What if Soldiers could train themselves to control the physical reactions that often mark post-traumatic stress -- the racing heart, rapid breathing, and overtuned responses that make it difficult to focus on the task at hand? What if that physical control could make them feel better all around, or perhaps even help prevent PTS in the first place?
And what if Soldiers could undertake this training anytime, anywhere, through a popular game incorporated with a physical feedback system on a cell phone?
These possibilities are closer to reality than one may think, thanks to the efforts of a Vietnam veteran who is now a researcher at East Carolina University in Greenville, N.C.
Dr. Carmen Russoniello's work is partially supported through Operation Re-entry North Carolina, a new ECU program that received initial funding in September 2011 from the U.S. Army Medical Research and Materiel Command's Telemedicine and Advanced Technology Research Center. This military and civilian partnership coordinates innovative research to address the rehabilitation and civilian readiness concerns of service personnel, veterans, and their families.
Since 2008, Russoniello has been working with Marines from the Wounded Warrior Battalion East at Camp Lejeune, N.C. He is developing biofeedback training that allows wounded Soldiers to recognize and control the symptoms of PTS and brain injury. In biofeedback, real-time physiological functions such as heart rate, breathing, brainwaves, and muscle tone are recorded and visualized to enable an individual to learn to control these functions.
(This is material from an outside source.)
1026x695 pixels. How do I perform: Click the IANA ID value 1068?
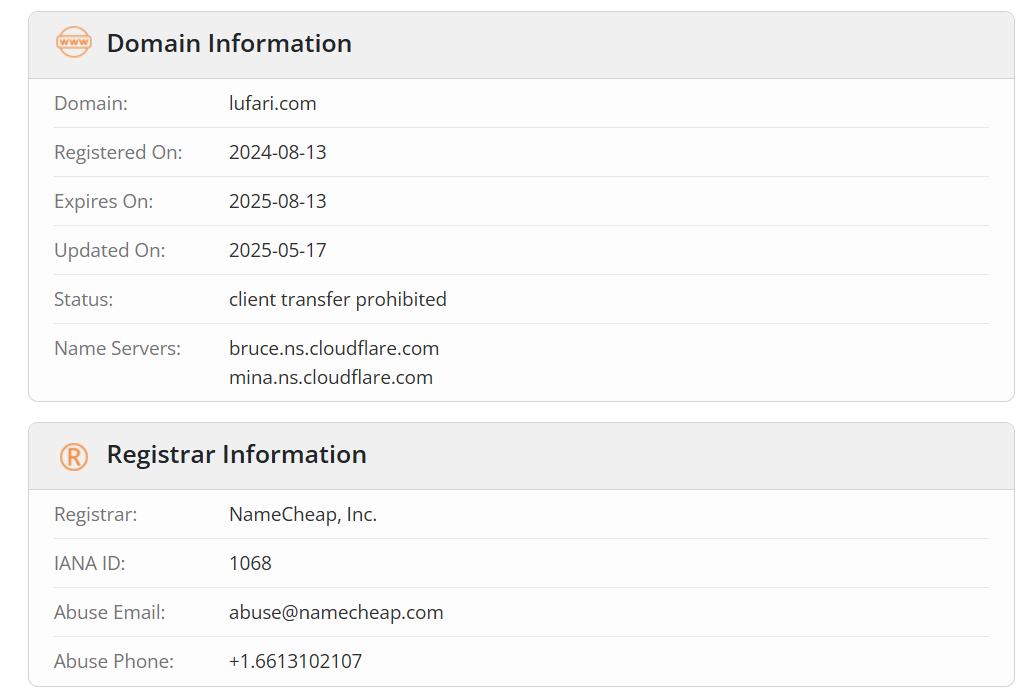(250, 563)
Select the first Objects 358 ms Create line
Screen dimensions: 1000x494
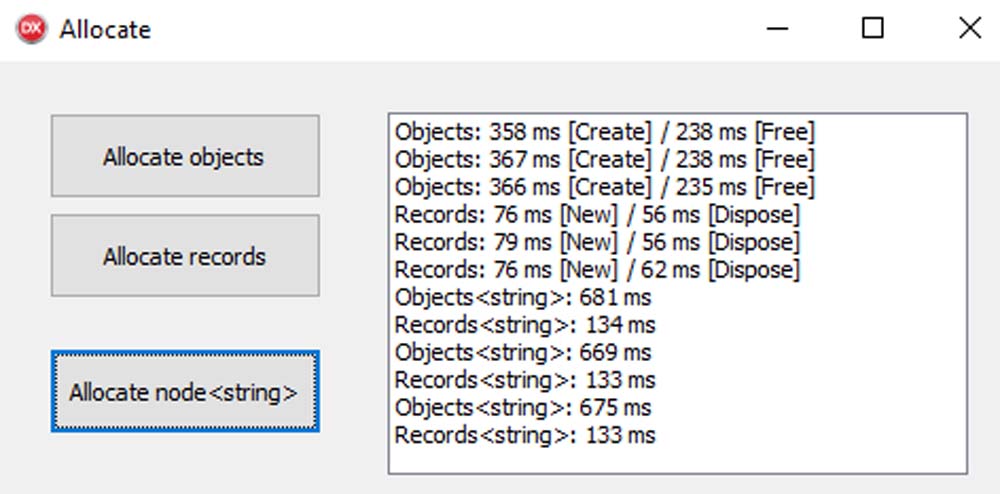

Russoniello's program uses several biofeedback techniques. Marines receive neurofeedback to visualize and train their brain activity into a more focused state. And they learn to lower their heart rate through a regimented breathing process. This is combined with counseling in a graded-exposure technique that introduces greater stressors as the individual gains more control over his or her reactions.
A unique aspect of the program is that Russoniello's team has worked with Seattle-based PopCap Games to incorporate the biofeedback training into a video game.
"We had to consider how we could keep a person interested in regulating his or her heart rate," said Russoniello. "In the game, you get health points as your heart rate becomes more in sync with your breathing."
PopCap is the maker of popular mobile and social games such as Bejeweled®. A recent study published by Russoniello has linked playing Bejeweled to decreased stress and reduced depression.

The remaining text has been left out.